柏餅@kasiwa-mochimochi
 @meemee-yagisan なるほどだいたいのことははあくしたたぷんぜんぶおまえがわるいへんかんはこんどおしえろ













「……たぷん……」

 誤字のまま送ってしまった。と、柏木理一は憂鬱な気分で机に突っ伏した。重陽はあんなに易々と扱っていたのに、どうしてだ。片手に持った携帯を怨めしく思う。
 それにしても、と理一はついさっきの記憶を掘り起こした。八木重陽。なんでこのクソ忙しいときにまた転入生なんて、と睡眠不足も相まって半ば苛々しながら迎えに行った彼は、どこか不思議な男だった。
 躊躇いなく自らを、少なからずマイナスイメージの付きまとう「オタク」だと言ったり、自分も金持ちなくせに金持ちに対してびくびくしたり。更に彼は、なにも知らないはずなのに理一がいま「とある事情」を抱えていて忙しいということに気付いたようでもあった。

「もしかしたら、あいつが来たことで」

 なにかが変わるかもしれないな、だなんて。
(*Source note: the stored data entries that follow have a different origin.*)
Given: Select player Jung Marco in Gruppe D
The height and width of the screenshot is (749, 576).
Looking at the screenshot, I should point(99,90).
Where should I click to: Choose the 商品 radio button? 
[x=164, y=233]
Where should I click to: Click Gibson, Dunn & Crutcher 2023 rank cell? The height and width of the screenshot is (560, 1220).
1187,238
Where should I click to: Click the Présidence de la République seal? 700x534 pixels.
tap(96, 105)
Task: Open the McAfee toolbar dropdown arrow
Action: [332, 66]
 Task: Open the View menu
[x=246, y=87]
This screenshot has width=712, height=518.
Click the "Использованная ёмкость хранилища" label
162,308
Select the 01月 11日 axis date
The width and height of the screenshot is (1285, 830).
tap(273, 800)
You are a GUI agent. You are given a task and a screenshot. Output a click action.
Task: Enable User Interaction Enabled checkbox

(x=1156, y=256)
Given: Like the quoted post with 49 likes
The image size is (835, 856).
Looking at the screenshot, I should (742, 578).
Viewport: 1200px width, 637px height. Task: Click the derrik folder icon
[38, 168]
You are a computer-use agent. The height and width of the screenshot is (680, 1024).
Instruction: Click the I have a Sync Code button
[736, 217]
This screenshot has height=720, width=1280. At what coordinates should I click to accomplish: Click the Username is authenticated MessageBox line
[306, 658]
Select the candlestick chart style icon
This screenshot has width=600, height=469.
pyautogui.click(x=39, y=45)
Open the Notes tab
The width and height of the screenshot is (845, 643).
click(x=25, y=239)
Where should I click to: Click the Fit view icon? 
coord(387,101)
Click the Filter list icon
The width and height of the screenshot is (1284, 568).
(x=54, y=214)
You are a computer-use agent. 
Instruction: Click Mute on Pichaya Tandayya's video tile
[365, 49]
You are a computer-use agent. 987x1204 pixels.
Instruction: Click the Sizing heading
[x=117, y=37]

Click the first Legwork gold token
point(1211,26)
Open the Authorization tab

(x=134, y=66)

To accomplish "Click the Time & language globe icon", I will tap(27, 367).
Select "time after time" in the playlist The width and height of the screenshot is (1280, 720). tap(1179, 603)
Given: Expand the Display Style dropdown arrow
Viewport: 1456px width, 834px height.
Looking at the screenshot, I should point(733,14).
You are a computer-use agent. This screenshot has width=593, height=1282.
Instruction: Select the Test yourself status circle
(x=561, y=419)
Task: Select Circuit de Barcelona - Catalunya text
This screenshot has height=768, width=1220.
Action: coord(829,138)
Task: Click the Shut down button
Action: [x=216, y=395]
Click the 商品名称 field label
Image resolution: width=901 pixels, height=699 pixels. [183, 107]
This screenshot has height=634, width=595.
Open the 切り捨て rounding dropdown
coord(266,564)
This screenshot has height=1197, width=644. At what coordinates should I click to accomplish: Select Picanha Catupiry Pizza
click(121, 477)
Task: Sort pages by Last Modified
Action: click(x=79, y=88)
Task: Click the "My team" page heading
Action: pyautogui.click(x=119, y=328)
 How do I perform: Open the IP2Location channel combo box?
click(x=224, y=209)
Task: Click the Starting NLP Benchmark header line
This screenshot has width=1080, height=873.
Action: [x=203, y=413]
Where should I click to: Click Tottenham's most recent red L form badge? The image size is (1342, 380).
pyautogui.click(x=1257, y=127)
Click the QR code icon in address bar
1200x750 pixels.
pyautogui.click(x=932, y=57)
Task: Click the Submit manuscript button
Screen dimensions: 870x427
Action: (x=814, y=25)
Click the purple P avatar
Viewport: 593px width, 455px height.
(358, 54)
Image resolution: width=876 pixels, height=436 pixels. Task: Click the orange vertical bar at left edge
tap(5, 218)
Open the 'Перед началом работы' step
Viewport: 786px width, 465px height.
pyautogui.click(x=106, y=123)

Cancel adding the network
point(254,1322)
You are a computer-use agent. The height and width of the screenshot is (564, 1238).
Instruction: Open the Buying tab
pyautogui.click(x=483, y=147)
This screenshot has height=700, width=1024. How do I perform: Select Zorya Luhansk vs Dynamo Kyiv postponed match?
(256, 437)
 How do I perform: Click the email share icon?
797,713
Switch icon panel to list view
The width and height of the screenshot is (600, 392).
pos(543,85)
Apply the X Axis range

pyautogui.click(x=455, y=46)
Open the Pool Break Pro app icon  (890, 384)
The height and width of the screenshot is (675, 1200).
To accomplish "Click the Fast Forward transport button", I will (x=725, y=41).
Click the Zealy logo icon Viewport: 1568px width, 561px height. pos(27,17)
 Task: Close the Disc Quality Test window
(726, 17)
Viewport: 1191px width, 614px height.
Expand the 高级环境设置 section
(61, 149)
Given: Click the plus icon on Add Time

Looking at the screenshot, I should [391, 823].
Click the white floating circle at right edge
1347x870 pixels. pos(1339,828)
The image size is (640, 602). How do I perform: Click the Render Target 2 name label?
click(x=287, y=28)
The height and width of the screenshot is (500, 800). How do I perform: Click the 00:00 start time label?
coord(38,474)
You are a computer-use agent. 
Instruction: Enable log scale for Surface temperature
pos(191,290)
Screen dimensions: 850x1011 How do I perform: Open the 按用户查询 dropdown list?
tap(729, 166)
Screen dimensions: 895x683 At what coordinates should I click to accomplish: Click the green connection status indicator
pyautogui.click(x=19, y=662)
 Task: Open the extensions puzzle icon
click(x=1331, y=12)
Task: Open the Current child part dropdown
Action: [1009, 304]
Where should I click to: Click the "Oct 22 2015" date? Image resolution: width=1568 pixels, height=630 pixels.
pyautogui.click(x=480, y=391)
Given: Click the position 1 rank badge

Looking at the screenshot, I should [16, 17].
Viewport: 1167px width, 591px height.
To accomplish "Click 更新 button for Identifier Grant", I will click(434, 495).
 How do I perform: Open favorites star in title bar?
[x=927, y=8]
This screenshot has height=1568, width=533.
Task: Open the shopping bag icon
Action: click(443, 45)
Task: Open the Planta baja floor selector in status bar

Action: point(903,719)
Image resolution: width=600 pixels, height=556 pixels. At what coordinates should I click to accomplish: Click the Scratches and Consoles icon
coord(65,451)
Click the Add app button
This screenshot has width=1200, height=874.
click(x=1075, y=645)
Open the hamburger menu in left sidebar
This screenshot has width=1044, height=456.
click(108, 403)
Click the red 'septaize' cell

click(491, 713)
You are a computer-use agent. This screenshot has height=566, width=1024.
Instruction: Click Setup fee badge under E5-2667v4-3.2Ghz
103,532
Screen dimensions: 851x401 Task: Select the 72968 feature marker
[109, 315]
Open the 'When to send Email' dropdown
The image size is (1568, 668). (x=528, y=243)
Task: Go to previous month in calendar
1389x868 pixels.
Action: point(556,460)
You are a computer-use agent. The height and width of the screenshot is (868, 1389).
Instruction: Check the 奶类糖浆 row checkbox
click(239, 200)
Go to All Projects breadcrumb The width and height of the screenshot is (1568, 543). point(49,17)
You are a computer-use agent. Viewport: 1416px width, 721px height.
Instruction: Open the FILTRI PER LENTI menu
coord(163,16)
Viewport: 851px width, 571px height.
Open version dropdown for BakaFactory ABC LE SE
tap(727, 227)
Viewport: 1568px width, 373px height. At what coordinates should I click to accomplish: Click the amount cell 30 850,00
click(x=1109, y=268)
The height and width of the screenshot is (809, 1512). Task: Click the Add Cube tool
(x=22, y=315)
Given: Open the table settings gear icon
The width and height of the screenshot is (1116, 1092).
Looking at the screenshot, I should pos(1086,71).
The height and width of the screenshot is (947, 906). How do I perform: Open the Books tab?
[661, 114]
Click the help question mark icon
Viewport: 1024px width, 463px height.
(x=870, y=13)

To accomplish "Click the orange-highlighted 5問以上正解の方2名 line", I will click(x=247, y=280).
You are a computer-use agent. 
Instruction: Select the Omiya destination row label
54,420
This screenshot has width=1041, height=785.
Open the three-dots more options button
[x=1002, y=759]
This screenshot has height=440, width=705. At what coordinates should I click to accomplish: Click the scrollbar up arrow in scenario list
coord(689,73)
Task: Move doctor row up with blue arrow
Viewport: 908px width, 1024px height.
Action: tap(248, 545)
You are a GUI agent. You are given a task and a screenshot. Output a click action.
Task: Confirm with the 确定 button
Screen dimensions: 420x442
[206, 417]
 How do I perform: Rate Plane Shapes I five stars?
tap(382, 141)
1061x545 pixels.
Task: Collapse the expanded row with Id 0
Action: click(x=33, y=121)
そんな夢見がちなことを無人の生徒会室内で呟いて、理一は、重陽からの「リプライ」に目を通した。





ヤギ@meemee-yagisan
 @kasiwa-mochimochi まかせろ(`・ω・´)俺がみっちり教えてやんよ!





 直接話していたときとは随分雰囲気のことなる文体に、思わず理一は微笑んだ。そしてテンキーに指をかける。相変わらずなかなか思い通りに文字が打てないし、変換の仕方も句読点の打ち方も解らなかったが、今度は誤字はしなかった。